*Problem*
Output range, inclusive: from the line containing "Répondre (232, 1664)" to the line containing "Share Your Memory (1015, 1610)". Restate those lines from the data below word for word and only those.

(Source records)
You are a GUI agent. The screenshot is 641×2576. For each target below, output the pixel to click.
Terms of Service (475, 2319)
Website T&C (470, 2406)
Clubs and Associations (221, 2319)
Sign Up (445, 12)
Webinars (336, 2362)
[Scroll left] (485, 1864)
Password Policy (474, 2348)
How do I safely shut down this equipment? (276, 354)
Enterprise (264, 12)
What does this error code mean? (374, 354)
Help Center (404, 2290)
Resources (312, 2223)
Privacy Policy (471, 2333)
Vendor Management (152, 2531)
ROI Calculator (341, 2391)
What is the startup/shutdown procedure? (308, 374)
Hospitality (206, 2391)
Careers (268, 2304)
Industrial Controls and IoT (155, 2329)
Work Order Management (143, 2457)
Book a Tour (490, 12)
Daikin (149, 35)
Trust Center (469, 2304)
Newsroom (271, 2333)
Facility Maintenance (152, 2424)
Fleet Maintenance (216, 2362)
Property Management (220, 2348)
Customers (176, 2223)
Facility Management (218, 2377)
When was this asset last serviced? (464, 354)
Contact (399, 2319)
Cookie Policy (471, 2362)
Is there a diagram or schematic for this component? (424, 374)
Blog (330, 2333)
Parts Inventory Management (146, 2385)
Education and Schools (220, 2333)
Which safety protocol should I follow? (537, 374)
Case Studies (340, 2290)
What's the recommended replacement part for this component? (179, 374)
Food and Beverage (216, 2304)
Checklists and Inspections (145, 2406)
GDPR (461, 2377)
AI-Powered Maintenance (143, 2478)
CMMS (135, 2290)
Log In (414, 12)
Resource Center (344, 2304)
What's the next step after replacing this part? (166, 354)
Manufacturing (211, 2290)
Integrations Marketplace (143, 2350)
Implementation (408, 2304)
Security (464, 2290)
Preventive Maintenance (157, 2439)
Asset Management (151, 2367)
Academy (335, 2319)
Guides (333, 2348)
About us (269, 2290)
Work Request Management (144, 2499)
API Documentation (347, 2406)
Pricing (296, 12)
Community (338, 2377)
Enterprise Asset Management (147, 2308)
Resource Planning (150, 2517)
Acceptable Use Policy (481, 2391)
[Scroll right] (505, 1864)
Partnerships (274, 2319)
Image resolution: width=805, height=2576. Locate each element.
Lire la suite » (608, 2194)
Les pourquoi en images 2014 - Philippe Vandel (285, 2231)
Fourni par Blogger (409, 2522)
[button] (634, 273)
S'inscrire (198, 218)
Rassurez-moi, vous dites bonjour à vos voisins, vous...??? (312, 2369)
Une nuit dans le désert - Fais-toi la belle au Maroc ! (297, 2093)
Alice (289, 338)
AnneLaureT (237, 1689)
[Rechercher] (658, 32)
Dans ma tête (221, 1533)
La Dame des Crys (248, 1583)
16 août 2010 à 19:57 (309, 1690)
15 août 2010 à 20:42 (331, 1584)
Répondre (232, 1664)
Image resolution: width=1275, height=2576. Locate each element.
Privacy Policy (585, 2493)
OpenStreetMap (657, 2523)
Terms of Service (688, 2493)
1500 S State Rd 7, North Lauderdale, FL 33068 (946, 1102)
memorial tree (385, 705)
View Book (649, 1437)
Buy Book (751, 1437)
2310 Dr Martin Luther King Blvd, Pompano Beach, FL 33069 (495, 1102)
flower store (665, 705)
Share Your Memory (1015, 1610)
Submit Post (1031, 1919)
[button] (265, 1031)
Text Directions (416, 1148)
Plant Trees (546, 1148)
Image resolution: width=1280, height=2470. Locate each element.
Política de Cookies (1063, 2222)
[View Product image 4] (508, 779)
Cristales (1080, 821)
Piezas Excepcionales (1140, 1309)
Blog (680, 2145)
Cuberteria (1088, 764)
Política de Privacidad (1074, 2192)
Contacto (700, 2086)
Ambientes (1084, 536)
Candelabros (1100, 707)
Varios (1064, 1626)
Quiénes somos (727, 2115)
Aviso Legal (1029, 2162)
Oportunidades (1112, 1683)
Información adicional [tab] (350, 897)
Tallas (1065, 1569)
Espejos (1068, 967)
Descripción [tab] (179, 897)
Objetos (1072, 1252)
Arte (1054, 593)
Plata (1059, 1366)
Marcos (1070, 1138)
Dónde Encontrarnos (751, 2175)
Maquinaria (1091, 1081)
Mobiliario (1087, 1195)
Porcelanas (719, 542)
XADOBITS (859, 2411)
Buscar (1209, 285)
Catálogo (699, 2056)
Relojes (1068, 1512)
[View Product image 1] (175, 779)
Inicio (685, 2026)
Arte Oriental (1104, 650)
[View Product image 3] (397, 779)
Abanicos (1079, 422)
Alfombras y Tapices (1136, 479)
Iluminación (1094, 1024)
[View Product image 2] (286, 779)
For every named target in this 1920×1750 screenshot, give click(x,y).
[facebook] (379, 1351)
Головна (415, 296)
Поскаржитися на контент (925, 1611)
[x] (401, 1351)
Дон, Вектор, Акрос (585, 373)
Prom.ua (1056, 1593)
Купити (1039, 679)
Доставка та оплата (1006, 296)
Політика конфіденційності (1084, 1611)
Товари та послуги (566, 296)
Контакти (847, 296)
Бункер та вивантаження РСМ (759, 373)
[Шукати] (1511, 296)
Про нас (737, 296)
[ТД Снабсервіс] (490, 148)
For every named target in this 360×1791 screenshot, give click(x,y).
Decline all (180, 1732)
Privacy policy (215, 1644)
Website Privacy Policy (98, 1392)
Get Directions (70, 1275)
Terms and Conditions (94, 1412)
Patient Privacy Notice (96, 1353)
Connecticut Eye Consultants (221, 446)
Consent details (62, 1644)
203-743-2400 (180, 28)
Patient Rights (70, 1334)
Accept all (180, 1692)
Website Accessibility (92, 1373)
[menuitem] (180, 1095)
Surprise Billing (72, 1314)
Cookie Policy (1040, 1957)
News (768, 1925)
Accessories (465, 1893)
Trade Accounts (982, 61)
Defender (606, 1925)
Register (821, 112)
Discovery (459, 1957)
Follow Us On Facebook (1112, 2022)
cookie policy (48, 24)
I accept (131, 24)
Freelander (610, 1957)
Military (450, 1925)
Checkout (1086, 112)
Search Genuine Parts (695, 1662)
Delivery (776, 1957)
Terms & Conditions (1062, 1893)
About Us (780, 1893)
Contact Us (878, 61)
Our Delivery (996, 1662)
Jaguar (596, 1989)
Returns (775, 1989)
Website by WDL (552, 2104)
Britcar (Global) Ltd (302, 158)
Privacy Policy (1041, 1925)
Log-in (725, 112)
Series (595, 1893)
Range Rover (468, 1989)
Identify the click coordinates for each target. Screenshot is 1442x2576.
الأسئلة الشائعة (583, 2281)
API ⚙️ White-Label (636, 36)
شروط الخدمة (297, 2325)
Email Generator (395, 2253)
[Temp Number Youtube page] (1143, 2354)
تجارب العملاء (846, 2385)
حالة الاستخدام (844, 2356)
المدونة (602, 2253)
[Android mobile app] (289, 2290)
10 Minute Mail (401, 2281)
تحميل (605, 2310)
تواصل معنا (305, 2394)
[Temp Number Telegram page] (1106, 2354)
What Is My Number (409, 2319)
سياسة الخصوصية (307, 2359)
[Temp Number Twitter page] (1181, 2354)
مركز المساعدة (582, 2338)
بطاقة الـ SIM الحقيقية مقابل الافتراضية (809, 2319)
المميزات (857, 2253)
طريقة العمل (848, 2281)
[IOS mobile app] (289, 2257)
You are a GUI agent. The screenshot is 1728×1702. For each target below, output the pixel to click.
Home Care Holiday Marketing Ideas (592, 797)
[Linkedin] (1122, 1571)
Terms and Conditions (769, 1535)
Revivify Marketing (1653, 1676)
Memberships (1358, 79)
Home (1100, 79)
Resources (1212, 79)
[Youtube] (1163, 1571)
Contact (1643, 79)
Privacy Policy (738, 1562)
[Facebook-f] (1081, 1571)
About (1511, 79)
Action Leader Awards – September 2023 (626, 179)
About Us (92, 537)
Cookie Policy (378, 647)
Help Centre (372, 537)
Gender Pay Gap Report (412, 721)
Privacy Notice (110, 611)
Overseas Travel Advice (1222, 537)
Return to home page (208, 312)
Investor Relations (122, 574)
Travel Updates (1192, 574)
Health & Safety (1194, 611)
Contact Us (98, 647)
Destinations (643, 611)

*Problem solution*
Répondre (232, 1664)
Image resolution: width=1275, height=2576. Locate each element.
Privacy Policy (585, 2493)
OpenStreetMap (657, 2523)
Terms of Service (688, 2493)
1500 S State Rd 7, North Lauderdale, FL 33068 (946, 1102)
memorial tree (385, 705)
View Book (649, 1437)
Buy Book (751, 1437)
2310 Dr Martin Luther King Blvd, Pompano Beach, FL 33069 (495, 1102)
flower store (665, 705)
Share Your Memory (1015, 1610)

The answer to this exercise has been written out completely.